La mission de transition que nous allons parcourir ensemble répondait à deux impératifs : 1) assurer le relais entre le DAF démissionnaire et le professionnel qui allait le remplacer ; 2) réaliser une mission de transformation pour remettre un service au cœur de l’information de l’entreprise. Comment ai-je procédé pour repositionner le pôle finance – en l’occurrence – et changer le regard des autres parties prenantes de l’entreprise sur ses collaborateurs ? Exploration.

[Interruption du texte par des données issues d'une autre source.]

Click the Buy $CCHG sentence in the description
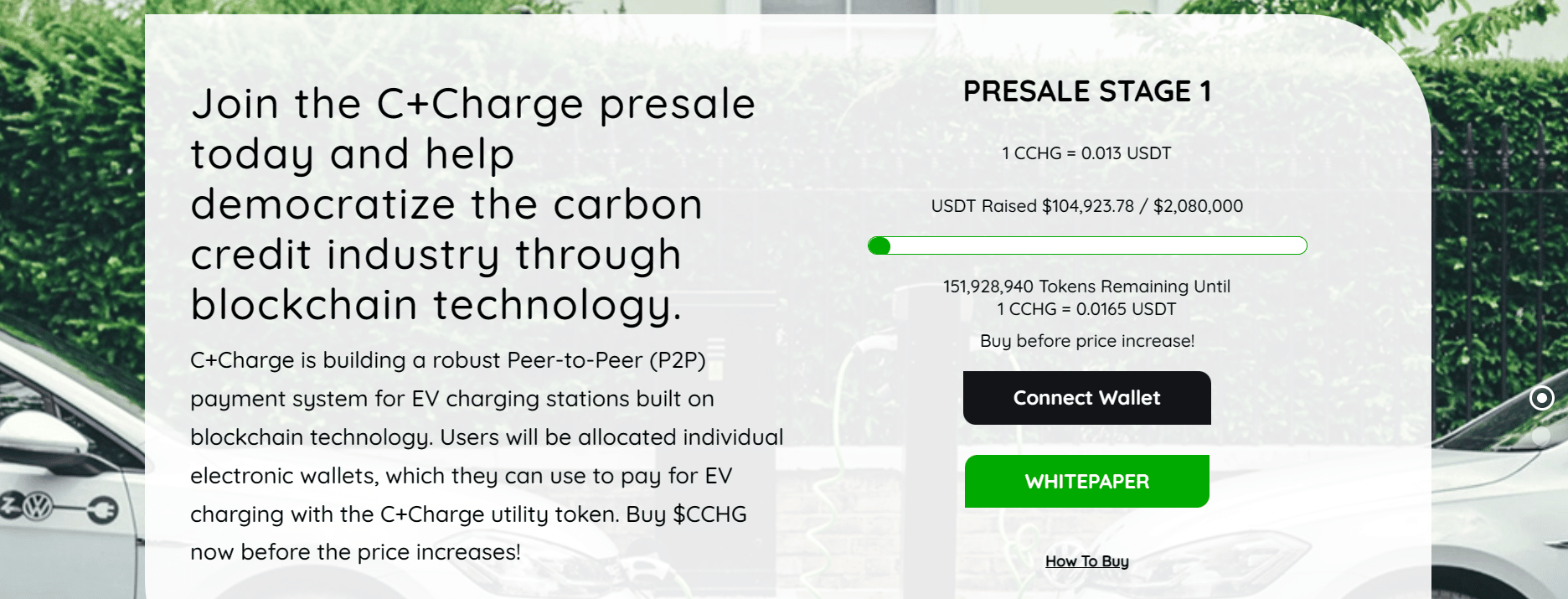 click(x=468, y=533)
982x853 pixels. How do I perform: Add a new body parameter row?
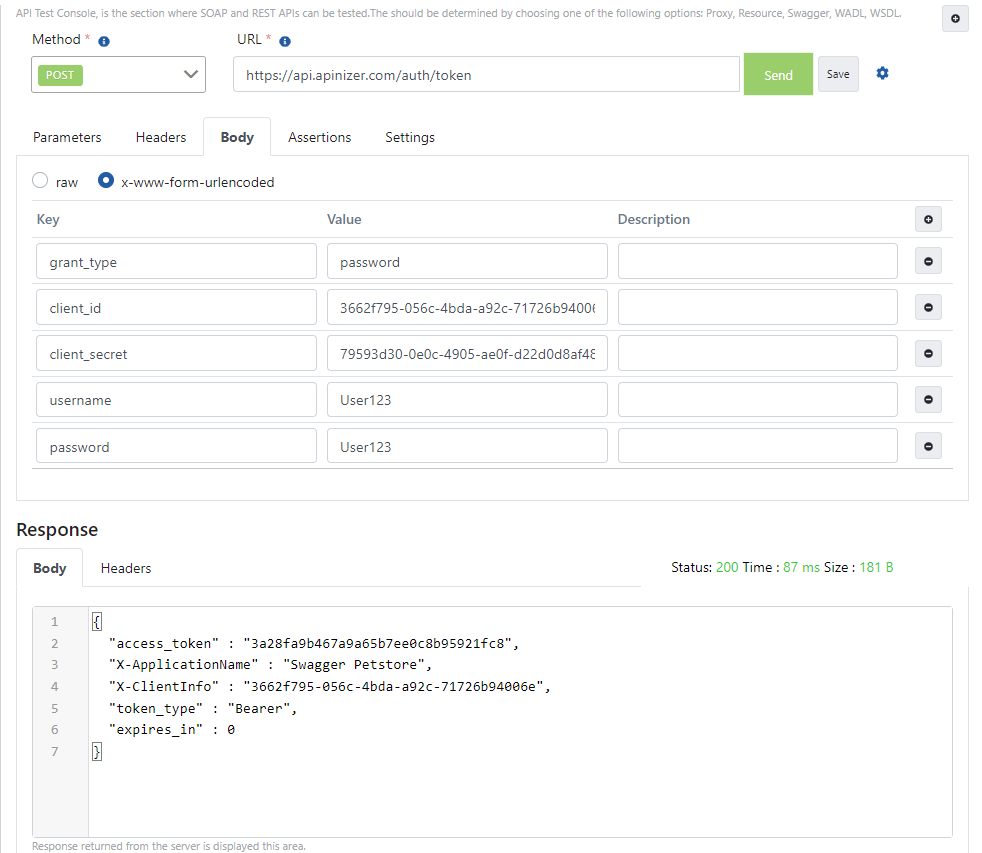click(928, 219)
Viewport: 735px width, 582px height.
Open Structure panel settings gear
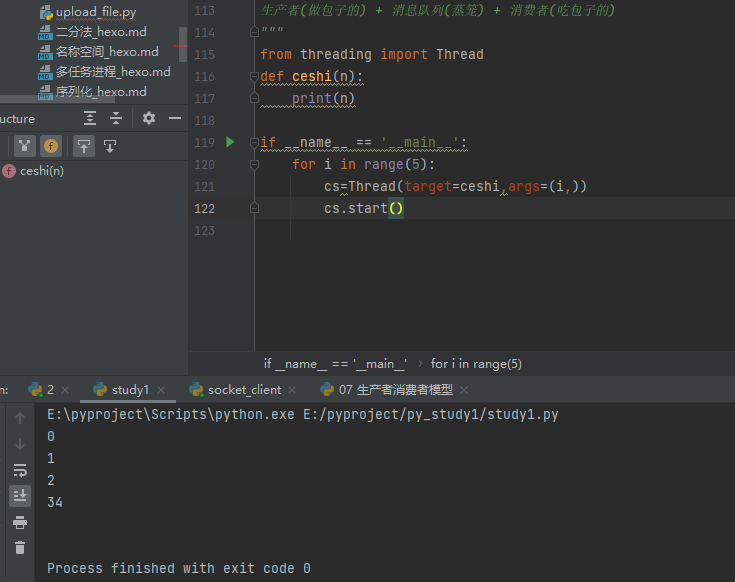(x=149, y=118)
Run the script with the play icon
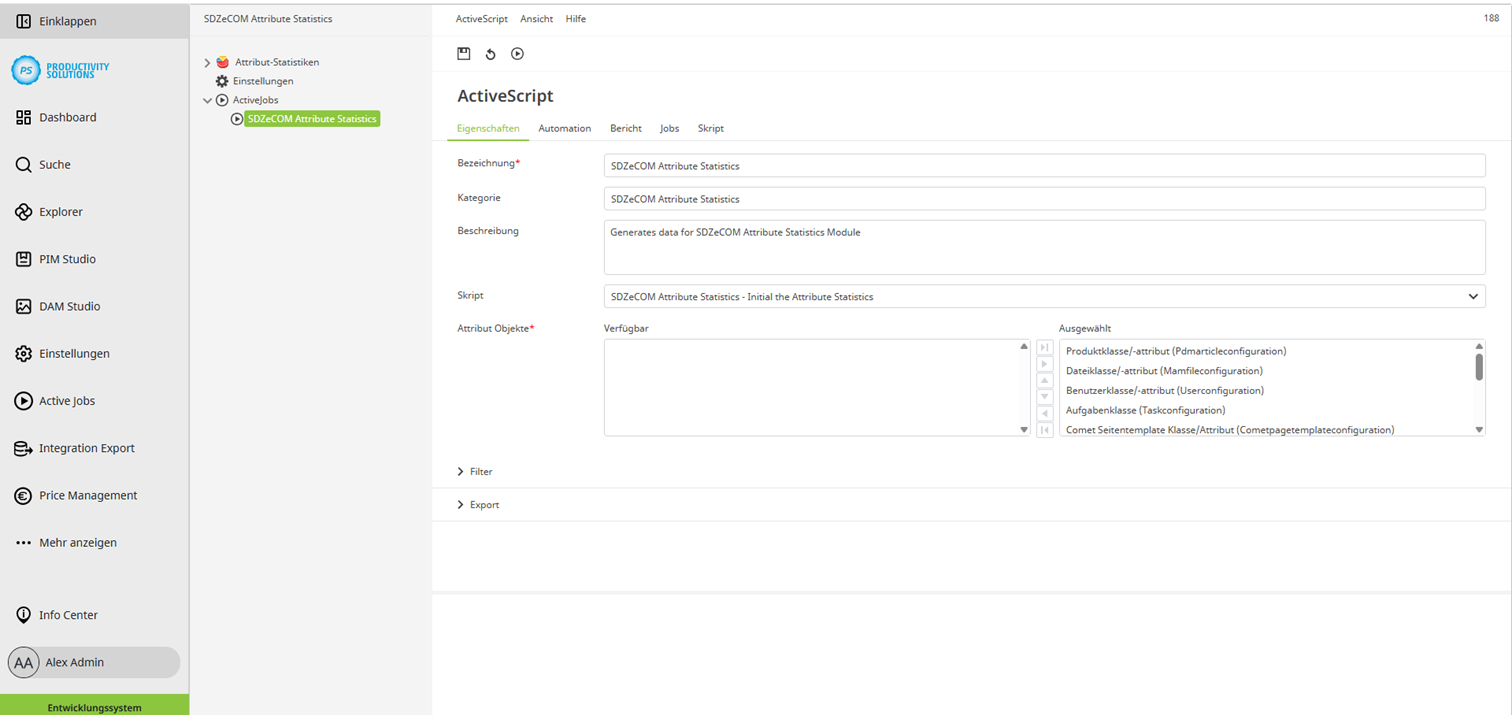The width and height of the screenshot is (1512, 715). (517, 54)
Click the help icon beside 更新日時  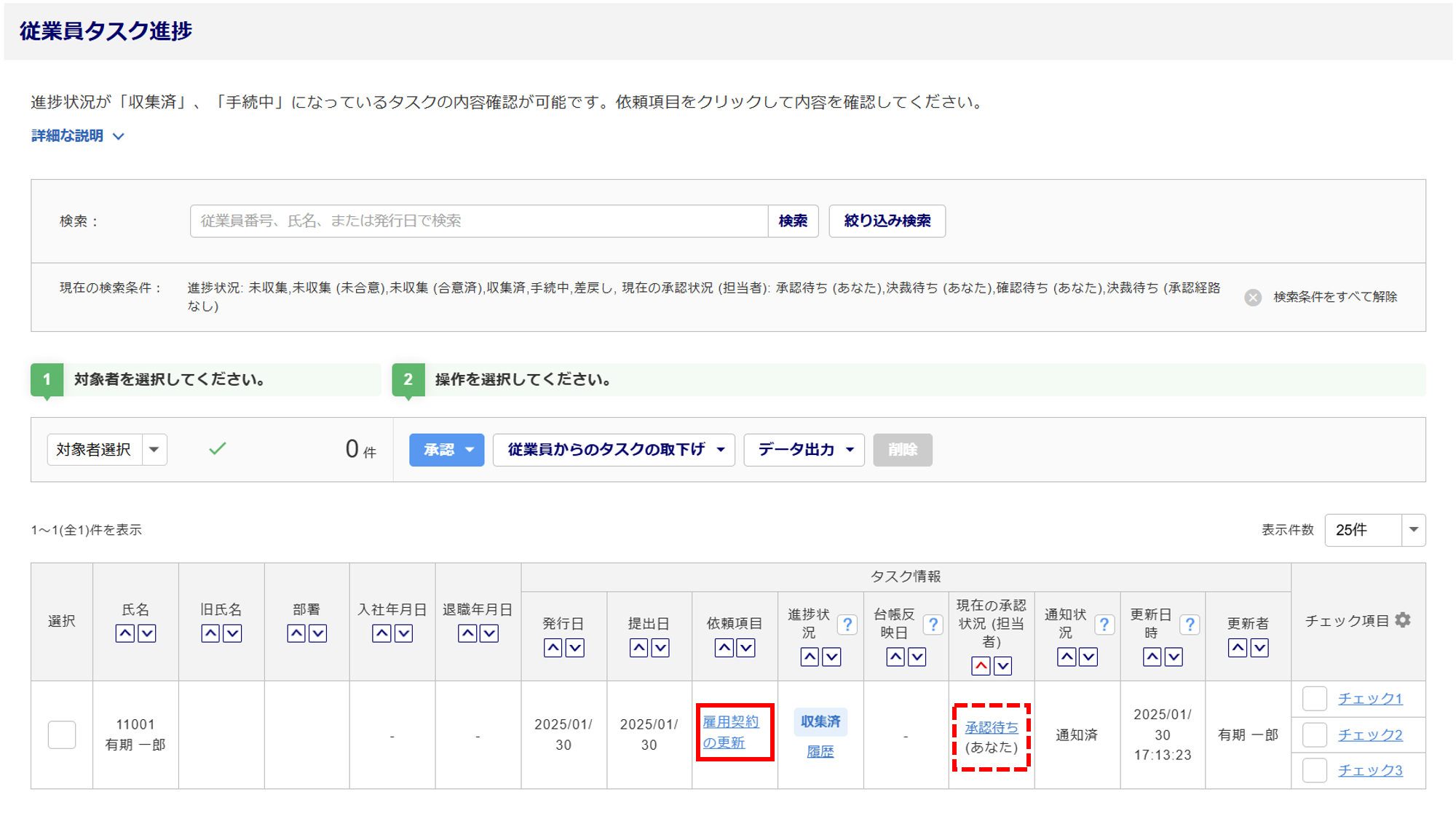(1190, 625)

Malgré une belle marque employeur, l’équipe du service financier est en déshérence
Quelques mots tout d’abord sur le groupe du secteur agro-alimentaire dans lequel s’est déroulée mon intervention. Comportant des sites de production en France et à l’étranger, son activité reste en grande partie manuelle alors que ses concurrents ont davantage mécanisé leur production. La persistance de ce caractère manufacturier permet à l’entreprise de proposer des produits premium. Et cette spécificité génère chez ses collaborateurs une fierté ainsi qu’un réel sentiment d’appartenance à leur organisation. L’Histoire de l’entreprise est la leur.
C’est également le cas des collaborateurs du pôle finance, que je vais manager. Et pourtant, dès mon arrivée, je perçois leur malaise : difficultés de communication entre l’encadrement et le reste de l’équipe, scission au sein de celle-ci. Pour diverses raisons, l’organisation préexistante n’a pas su dynamiser les collaborateurs ni les rendre autonomes. Loin de les faire évoluer, elle les a isolés, alors que la comptabilité et le contrôle de gestion font partie de la colonne vertébrale de toute organisation.
Résultat : le service financier produit des données que l’on a du mal à connecter avec le reste de la vie de l’entreprise.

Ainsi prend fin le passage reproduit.